Some of the debate has been unnecessarily fueled by misunderstanding of the decision, not least regarding the right it is said to uphold. Although the decision has been commonly flagged as establishing a right to be forgotten, this is a misnomer. The decision does not establish a right to be forgotten. Rather, it upholds a qualified right to be de-indexed, or, more specifically, a qualified right not to figure in a public index of search results. Nonetheless, when put into effect, the right makes certain personal information more difficult to find and thus serves, indirectly, an interest in being forgotten.

At a very general level, the lines of debate over the decision revolve around the balance to be drawn between privacy interests and free speech interests. More particularly, the primary issue concerns the degree to which information about a person's past life ought to be made easily accessible online even when the information has diminished relevance for assessing the person's present life and would be difficult to find offline. Less salient but also significant is the issue as to what extent online mechanisms for data search and retrieval should emulate the standards of the (past) offline world. The importance of both issues is sharpened in an era when the spread and relative indelibility of online data makes it extremely difficult to "let bygones be bygones."

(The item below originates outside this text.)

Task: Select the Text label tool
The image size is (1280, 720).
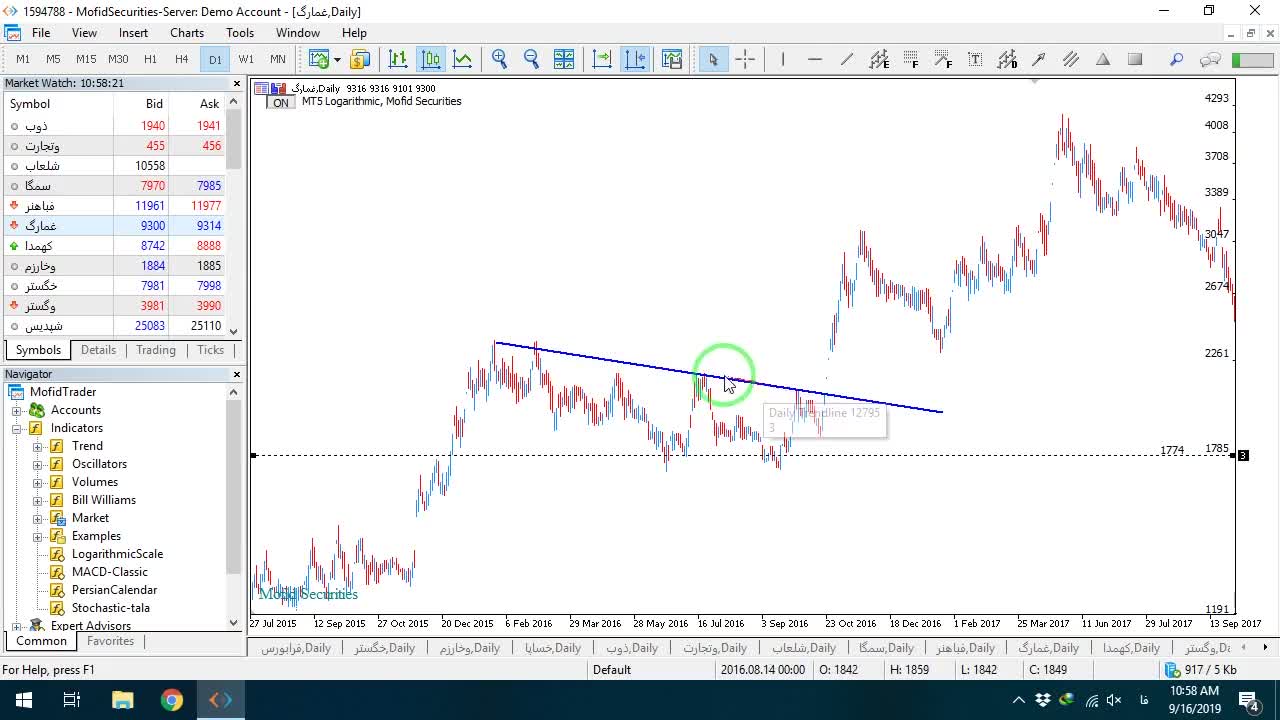Action: [x=975, y=59]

Both issues obviously call into question the role played by Internet search engines, particularly the legal responsibility the search engine operators ought to bear for the search results they generate. Google has usually portrayed itself in this respect as merely a medium for locating and presenting data. And, as such, it has tended to argue that it should escape legal liability for privacy-related harms arising from the information its search engine helps to disseminate. In May last year, the EU court decided otherwise.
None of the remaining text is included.